Chemistry - Conversion of molecular structure into Fischer projection for compounds having more than two chiral carbons

Solution 1:

To do this exercise, you must need to know how to assign stereo configuration according to Cahn–Ingold–Prelog priority rules, and what Fischer projection represent. First, get correct assignment of three stereo centers in the given molecule. That should be $$(1R,2R,3S)$$ as depicted in the image:

Now, sketch a Fischer projection with three stereo centers without assigning any groups but number the stereo centers as $$1,2,3$$. Put the least priory group of stereo center 1 (that would be $$\ce{CH3}$$ group) on top of the vertical line. By definition, top and bottom vertical lines are wedges-down (dashes) while all horizontal lines are wedges-up (solid wedges). If you put highest priority group ($$\ce{Cl}$$ group) on left horizontal line and second priority group ($$\ce{OH}$$ group) on right horizontal line, you get the correct clock-wise rotation for $$(1R)$$ configuration (See the image). You can follow same procedure or the one you are familiar to assign other stereo centers correctly. For example, for stereo center 3, the least priority group is $$\ce{H}$$ while the highest one is $$\ce{F}$$ group. The second priority group is substituted carbon chain, which is already in the projection (the last priority to consider is $$\ce{CH3}$$ group). Thus, I put $$\ce{H}$$ group on bottom vertical line (should be a dash) as did for stereo center 1. Then, to get correct counter-clock-wise rotation to give $$(3S)$$ configuration, you must put $$\ce{F}$$ group on right horizontal line so last priory group $$\ce{CH3}$$ would occupy the remaining left horizontal point.

Note: You can exchange any group at a stereo center with another group at same center to reverse the configuration, e.g., $$(R) \rightarrow (S)$$. If you repeat same with two different group, you get back the original configuration.
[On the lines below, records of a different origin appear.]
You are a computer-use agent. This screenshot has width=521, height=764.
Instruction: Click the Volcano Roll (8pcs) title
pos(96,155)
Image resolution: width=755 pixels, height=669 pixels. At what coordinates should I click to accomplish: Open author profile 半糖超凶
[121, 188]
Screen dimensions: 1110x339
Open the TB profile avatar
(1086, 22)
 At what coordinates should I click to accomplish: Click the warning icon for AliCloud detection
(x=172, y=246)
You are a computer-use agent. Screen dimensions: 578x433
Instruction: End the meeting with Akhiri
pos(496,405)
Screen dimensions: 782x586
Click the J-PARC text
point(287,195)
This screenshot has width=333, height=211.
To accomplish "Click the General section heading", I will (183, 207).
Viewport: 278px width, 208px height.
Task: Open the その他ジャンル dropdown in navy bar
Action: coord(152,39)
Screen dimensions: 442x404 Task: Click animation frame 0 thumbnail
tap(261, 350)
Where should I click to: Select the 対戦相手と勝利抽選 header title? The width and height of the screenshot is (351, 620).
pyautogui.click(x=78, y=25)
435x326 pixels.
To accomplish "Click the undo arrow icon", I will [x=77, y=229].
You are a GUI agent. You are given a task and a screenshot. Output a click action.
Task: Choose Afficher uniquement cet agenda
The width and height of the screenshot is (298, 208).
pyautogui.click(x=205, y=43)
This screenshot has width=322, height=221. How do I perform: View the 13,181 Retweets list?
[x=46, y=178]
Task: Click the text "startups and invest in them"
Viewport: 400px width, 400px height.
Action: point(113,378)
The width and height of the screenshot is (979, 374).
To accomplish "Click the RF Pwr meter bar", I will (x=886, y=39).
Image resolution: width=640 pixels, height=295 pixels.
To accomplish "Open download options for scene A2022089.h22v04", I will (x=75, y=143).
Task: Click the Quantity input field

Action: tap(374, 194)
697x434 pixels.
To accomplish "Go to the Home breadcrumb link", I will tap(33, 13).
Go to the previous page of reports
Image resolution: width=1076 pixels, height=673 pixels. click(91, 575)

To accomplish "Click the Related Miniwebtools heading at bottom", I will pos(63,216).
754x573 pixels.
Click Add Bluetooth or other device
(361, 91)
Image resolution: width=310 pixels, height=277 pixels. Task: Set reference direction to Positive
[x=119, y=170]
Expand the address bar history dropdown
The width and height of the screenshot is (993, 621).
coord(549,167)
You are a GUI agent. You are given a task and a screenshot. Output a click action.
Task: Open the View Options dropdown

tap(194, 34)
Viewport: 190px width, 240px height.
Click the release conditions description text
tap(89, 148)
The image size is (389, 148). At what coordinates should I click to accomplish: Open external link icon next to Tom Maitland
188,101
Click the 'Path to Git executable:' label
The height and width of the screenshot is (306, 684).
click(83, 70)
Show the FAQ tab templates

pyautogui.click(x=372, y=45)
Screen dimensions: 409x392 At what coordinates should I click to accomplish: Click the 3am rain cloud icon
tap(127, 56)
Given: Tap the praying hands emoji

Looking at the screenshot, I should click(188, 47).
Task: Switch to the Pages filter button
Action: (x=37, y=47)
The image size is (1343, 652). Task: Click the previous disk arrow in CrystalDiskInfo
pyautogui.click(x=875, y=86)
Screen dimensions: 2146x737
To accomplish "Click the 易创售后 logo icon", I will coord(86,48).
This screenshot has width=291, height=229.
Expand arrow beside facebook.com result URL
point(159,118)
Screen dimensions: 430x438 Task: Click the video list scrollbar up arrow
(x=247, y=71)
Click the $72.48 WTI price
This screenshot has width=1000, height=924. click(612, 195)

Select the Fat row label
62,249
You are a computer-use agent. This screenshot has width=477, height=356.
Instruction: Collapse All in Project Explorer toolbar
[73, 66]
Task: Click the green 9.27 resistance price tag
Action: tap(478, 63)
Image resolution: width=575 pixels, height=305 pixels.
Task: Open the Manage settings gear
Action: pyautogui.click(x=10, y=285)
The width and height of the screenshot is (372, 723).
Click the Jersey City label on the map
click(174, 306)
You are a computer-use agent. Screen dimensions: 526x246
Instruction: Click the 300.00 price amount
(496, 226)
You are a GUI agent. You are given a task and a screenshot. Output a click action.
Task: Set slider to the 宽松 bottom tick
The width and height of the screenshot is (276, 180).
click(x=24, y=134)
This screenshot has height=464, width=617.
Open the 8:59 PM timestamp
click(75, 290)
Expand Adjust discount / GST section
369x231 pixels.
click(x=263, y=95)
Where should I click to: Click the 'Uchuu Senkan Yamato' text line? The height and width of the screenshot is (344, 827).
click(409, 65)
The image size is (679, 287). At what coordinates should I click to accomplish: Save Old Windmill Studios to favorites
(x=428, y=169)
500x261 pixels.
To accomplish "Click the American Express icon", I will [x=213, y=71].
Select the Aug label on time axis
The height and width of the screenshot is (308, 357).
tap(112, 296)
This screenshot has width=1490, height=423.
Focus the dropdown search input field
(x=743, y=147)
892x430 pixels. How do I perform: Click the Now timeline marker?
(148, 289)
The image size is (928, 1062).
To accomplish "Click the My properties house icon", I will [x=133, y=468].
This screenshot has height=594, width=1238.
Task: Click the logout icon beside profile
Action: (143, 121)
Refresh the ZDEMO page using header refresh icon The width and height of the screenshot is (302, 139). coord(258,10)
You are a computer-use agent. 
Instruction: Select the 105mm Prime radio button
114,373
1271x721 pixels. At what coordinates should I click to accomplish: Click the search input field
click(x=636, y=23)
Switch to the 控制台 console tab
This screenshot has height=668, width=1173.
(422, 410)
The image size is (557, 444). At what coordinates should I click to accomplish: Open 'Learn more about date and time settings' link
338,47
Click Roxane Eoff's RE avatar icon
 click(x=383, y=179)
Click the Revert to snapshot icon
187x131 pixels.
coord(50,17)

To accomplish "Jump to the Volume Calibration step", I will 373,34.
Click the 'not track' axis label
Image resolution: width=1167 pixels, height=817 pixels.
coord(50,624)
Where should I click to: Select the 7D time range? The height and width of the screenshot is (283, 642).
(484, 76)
Once I was done with assigning the groups, I have performed these operation twice to change the positions of three groups at stereo center 3 to my likeness. Still, the configuration remains same.

Finally, you may able to assign remaining two groups ($$\ce{Br}$$ and $$\ce{F}$$ groups) for stereo center 2 to get $$(2R)$$ configuration.

To get the enantiomer, you can sketch the mirror image of the compound, which is $$(1S,2S,3R)$$ as depicted in the image and also tally with the given answer for the corresponding enanthiomer.

Solution 2:

You can arrive at the answer without assigning R and S if you build a model or do some mental contortions. The conformation should be all-syn with respect to the atoms on the vertical axis (like it is for cyclic structures, e.g. sugars in the furanose or pyranose form). Then, you can simply read off which groups are on the left and on the right.

In the starting model, the molecule is in an all-anti conformation. After changing the C2-C3 and the C3-C4 torsion angles by 180 degrees and turning the molecule, you can verify the given answer.

EDIT: I missed the part about drawing the enantiomer of the given structure, and the stereochemistry of my model does not match that of the question, but the process would be the same for the correct stereoisomer.

In general terms, if you start with a wedge-and-dash representation with the molecule in horizontal orientation, the substituents pointing towards you will end up on alternate sides of the Fischer projection, as indicated in the following illustration:

The reason is that for each chiral center, the atoms bound on the top and bottom of the atom should be behind the plane of the paper. This is only the case for atoms that are on top of the zig-zag horizontal structure after the molecule is rotated such the the "top" label is on top, and the "bottom" label is on the bottom. For the other chiral centers, left and right get switched when looking at them in the correct orientation.